Al riguardo si osserva che ai fini del disconoscimento dell’an debeatur non rileva la così detta posta in gioco, la cui modestia è idonea solo ad incidere sull’ammontare dell’indennità da liquidare ma non ad escludere il diritto all’indennnizzo, sicchè erroneamente la Corte territoriale ha omesso di valutare il giudizio di appello e di applicare quindi, ai due gradi di giudizio svoltisi, da considerarsi unitariamente, i parametri elaborati dalla CEDU. Il motivo testè esaminato va quindi accolto con conseguente assorbimento degli altri posto che potendosi definire il giudizio ai sensi dell’art. 384 c.p.c., non essendo necessari ulteriori accertamenti in fatto, si dovrà valutare la durata dell’intero processo presupposto, svoltosi fino alla definizione della domanda di equa riparazione, applicando per la determinazione della ragionevole durata dei due gradi i parametri elaborati dalla CEDU (tre anni per il primo grado e due anni per il secondo, salvo eventuali discostamenti in più o in meno ricorrendone le condizioni di legge) e calcolando sulla accertata e ritenuta irragionevolezza i parametri di liquidazione elaborati sempre dalla CEDU (1.000,00/1.500,00 Euro per anno di irragionevolezza) Pertanto il ricorso va accolto l’impugnato decreto va cassato e giudicando sul ricorso, ai sensi dell’art. 384 c.p.c., va liquidata in favore della ricorrente la somma di Euro 4.450/00 ritenuta una ragionevolezza di anni cinque, per i due gradi svoltisi ed un irragionevolezza di anni 4 e mesi 5, calcolate sulla base dei parametri della CEDU (Euro 1.000/00 ad anno di irragionevolezza, e non per l’intera durata del giudizio, non avendo la ricorrente fornito dati che giustifichino un discostamento dai minimi CEDU, per il periodo da 12.7.1995 al 21.12.2005, data di deposito dell’impugnato decreto, non risultando che il giudizio presupposto sia stato definito prima).
Sulla somma come su determinata sono inoltre dovuti i gli interessi legali a decorrere dalla domanda.

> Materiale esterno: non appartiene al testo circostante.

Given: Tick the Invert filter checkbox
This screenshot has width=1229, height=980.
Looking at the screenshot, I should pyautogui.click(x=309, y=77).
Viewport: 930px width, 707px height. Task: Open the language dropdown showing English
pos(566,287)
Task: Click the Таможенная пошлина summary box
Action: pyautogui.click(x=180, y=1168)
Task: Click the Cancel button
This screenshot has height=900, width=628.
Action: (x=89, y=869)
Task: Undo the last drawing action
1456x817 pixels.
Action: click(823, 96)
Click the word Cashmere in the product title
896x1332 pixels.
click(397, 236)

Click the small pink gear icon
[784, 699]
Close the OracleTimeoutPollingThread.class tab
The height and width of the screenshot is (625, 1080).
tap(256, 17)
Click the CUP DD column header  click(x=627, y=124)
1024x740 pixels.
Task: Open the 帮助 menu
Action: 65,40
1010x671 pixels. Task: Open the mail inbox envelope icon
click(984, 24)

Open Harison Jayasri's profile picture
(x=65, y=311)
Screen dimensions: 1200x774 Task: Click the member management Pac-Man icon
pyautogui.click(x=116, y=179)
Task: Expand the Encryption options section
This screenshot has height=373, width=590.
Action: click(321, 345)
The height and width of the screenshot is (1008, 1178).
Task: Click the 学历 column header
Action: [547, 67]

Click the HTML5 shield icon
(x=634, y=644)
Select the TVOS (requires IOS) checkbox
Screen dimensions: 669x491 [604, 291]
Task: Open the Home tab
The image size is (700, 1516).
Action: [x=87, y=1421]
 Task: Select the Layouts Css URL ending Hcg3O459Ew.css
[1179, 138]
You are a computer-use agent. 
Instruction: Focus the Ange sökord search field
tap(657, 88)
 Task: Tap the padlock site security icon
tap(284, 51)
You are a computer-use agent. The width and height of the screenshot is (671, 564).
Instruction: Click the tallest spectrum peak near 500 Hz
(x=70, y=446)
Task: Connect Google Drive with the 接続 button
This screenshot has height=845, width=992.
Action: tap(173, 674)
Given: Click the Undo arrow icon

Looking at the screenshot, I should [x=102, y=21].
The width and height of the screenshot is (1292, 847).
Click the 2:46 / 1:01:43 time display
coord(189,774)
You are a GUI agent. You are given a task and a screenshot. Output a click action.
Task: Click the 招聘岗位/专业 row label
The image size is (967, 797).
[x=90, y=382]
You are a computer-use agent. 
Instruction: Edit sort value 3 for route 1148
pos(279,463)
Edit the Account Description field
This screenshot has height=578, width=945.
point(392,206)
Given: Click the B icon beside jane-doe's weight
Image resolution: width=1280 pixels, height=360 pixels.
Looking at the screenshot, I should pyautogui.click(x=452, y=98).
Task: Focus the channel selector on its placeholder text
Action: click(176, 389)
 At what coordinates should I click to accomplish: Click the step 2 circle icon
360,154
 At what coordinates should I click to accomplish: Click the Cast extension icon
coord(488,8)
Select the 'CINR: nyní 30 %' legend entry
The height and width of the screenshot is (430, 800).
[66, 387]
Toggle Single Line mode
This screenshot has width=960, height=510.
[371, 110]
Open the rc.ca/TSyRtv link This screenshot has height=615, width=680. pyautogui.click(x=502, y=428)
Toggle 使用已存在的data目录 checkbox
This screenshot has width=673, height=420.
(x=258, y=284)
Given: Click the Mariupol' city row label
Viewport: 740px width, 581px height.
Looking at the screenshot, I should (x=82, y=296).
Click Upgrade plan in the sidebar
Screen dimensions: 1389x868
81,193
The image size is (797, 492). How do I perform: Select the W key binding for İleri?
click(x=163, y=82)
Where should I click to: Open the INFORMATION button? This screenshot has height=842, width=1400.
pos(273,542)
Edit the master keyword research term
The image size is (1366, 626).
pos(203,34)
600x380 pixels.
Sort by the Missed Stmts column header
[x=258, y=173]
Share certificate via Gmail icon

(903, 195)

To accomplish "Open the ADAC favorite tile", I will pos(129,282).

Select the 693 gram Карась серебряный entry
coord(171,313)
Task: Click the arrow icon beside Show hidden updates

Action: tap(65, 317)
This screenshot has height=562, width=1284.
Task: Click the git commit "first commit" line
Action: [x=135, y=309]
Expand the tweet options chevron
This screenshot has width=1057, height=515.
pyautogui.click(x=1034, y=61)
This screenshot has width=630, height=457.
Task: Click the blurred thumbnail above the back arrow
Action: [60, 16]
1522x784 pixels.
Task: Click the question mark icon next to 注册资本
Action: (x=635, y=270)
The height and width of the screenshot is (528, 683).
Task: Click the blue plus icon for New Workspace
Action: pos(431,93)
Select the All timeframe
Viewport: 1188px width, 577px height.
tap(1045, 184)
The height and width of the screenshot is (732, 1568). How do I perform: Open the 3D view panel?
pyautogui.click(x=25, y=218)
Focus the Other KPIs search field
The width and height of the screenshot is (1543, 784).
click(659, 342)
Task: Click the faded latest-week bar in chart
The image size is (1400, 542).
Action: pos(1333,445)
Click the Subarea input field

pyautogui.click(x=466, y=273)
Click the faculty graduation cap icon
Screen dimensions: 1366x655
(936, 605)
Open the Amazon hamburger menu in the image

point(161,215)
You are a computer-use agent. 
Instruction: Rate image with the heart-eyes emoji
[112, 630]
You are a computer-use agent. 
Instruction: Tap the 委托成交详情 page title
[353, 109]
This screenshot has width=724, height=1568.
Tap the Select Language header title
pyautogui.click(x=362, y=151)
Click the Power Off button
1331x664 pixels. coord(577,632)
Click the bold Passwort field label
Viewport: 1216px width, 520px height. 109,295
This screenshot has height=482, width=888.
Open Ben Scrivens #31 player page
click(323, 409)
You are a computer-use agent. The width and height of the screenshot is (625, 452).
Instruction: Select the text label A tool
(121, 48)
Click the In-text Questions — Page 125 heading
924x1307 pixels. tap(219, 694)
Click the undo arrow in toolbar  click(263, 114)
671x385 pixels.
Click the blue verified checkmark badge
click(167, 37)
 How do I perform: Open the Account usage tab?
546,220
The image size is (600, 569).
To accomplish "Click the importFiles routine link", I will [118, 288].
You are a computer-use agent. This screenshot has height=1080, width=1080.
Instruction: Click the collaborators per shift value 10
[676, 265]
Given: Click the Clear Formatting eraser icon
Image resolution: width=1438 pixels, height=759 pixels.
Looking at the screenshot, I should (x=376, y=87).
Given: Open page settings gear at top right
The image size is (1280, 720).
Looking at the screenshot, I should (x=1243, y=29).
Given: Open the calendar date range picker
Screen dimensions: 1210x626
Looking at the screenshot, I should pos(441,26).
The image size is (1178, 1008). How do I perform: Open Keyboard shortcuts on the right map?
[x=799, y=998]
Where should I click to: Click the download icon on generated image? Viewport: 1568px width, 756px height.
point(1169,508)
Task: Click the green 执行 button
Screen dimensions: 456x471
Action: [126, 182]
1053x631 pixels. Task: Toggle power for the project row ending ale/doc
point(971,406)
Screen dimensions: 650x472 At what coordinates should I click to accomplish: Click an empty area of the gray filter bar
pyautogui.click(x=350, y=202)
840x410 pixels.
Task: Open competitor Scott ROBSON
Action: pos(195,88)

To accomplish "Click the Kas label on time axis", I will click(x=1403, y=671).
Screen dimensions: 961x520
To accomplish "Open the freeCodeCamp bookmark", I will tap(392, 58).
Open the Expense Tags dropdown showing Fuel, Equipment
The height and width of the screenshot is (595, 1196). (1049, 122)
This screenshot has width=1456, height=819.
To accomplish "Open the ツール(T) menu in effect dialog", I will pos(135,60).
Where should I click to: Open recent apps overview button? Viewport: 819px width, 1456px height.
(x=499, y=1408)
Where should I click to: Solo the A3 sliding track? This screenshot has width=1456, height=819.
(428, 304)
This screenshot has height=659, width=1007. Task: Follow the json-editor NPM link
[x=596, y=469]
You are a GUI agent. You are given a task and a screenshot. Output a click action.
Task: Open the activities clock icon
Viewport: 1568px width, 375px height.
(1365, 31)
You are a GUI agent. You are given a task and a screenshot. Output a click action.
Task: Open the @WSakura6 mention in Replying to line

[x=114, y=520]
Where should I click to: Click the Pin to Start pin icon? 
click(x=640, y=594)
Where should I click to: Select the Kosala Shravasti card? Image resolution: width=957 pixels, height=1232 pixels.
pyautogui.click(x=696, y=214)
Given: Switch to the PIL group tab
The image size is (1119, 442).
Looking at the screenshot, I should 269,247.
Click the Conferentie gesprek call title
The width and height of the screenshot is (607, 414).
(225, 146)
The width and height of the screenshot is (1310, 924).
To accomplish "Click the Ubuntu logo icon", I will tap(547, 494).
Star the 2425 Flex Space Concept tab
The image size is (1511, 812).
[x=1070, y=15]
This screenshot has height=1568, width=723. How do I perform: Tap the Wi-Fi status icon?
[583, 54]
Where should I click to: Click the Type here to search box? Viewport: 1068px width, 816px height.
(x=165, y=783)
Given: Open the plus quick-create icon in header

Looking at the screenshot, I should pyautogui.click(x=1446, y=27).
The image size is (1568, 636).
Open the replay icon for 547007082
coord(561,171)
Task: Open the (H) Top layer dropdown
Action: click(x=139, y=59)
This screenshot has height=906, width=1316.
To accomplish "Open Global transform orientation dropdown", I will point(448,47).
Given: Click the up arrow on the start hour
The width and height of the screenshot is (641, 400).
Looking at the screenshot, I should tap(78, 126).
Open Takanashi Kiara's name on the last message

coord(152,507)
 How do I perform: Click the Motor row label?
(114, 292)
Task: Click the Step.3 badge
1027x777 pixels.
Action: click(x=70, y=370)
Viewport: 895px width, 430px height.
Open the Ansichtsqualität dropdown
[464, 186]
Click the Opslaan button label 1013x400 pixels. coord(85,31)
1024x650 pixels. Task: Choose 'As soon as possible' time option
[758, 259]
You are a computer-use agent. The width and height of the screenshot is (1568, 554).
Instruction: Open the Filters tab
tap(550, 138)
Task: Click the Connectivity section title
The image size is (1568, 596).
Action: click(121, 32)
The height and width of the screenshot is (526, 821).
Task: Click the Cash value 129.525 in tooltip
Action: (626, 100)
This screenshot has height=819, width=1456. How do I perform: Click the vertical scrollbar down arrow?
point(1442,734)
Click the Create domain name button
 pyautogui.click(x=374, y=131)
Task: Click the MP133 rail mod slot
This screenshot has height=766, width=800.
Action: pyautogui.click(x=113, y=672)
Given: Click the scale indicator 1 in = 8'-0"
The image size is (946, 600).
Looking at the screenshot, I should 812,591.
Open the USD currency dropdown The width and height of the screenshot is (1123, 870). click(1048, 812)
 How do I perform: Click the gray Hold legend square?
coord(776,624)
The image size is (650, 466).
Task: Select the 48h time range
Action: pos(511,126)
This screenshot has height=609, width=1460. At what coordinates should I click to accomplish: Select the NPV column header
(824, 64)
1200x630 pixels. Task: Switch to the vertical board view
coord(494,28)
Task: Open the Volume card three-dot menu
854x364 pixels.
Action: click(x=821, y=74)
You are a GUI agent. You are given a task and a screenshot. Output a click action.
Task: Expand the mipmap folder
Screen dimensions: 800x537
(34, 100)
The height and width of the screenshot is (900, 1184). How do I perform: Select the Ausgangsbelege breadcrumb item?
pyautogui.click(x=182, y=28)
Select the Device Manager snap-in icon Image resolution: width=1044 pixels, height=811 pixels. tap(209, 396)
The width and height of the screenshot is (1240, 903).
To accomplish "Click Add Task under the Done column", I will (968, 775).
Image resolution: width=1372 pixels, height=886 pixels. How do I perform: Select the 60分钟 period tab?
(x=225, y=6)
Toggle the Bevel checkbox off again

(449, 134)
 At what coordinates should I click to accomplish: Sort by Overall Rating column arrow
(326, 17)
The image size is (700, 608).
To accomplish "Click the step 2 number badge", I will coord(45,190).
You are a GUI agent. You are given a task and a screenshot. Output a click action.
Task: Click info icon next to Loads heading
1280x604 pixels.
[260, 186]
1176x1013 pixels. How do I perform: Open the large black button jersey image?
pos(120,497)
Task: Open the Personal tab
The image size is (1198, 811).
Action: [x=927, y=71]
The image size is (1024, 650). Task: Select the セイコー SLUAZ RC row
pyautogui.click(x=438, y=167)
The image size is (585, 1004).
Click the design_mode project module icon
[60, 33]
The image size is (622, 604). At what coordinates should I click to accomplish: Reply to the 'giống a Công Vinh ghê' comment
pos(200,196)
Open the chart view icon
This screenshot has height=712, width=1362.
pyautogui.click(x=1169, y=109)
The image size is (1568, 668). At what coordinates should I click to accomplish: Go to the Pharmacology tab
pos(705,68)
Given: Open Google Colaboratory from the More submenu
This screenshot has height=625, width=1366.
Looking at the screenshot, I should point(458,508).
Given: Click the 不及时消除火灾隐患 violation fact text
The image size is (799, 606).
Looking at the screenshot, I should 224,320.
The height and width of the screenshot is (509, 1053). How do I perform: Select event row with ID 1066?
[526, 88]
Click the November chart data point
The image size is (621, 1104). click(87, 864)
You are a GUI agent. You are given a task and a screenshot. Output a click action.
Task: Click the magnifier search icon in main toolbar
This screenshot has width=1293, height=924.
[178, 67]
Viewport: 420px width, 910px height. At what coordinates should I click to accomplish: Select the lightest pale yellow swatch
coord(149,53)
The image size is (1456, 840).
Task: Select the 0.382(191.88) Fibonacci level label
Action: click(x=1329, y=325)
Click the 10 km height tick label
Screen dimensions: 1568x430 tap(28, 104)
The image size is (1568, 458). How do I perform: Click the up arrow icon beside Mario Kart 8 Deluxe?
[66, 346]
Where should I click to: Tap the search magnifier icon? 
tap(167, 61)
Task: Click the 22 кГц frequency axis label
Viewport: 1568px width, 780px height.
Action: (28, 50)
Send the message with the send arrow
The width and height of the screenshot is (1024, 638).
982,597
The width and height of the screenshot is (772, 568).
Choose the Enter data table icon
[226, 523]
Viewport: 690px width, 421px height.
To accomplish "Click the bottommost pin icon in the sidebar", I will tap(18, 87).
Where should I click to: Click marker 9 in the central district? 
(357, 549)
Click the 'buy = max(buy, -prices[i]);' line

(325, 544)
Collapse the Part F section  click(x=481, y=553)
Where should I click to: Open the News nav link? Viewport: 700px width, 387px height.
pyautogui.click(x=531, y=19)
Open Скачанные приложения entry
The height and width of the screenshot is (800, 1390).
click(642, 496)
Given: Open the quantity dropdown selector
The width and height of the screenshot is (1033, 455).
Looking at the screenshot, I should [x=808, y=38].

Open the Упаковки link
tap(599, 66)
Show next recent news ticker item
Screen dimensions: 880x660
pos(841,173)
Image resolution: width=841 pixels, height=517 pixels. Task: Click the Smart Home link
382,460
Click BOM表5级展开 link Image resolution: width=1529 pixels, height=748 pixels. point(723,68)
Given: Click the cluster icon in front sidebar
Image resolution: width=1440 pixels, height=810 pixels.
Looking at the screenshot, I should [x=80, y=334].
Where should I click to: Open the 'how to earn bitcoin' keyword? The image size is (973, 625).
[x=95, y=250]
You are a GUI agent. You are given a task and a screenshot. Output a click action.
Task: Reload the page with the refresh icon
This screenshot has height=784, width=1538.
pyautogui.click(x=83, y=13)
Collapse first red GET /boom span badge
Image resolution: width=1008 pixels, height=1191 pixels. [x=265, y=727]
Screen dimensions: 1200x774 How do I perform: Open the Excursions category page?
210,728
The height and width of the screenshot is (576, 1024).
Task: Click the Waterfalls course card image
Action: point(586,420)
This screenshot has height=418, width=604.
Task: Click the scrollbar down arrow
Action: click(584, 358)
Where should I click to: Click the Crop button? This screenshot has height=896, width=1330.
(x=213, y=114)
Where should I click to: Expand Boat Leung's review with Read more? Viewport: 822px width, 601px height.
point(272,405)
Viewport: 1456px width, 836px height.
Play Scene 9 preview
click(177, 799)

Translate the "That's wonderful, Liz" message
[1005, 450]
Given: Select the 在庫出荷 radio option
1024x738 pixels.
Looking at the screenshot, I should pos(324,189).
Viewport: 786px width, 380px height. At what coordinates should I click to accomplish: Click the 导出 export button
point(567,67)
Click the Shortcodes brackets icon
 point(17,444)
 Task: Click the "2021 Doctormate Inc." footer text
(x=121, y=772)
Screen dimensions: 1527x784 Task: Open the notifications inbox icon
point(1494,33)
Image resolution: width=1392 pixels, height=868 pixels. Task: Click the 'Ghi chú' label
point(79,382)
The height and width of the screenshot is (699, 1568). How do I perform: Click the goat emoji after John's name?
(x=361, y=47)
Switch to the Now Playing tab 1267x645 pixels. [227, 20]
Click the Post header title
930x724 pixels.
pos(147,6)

Le spese seguono la soccombenza e si liquidano come da dispositivo, in relazione al giudizio di merito e di legittimità, con compensazione in relazione a quest’ultima fase in ragione di 1/2, a causa della reiezione di alcune censure contenute nel ricorso.

P.Q.M.
accoglie il ricorso nei sensi di cui in motivazione, cassa l’impugnato decreto e decidendo nel merito ex art. 384 c.p.c., condanna il Ministero della Giustizia a corrispondere alla ricorrente, a titolo di equa riparazione, la somma di Euro 4450/00, oltre agli interessi dalla domanda, ed a rimborsare a F.S. le spese di giudizio che liquida in relazione al merito in complessive Euro 1.285/00 di cui Euro 800/00 per onorari ed Euro 385/00 per diritti ed in relazione alla fase di legittimità, per l’intero, in complessive Euro 1.100/00 di cui Euro 100/00 per esborsi, che compensa in ragione di 1/2,; dispone distrarsi entrambe le liquidazioni in favore dell’avv. A. L. Marra che si è dichiarato antistatario.
Così deciso in Roma, nella Camera di consiglio della Sezione Prima Civile, il 4 giugno 2009.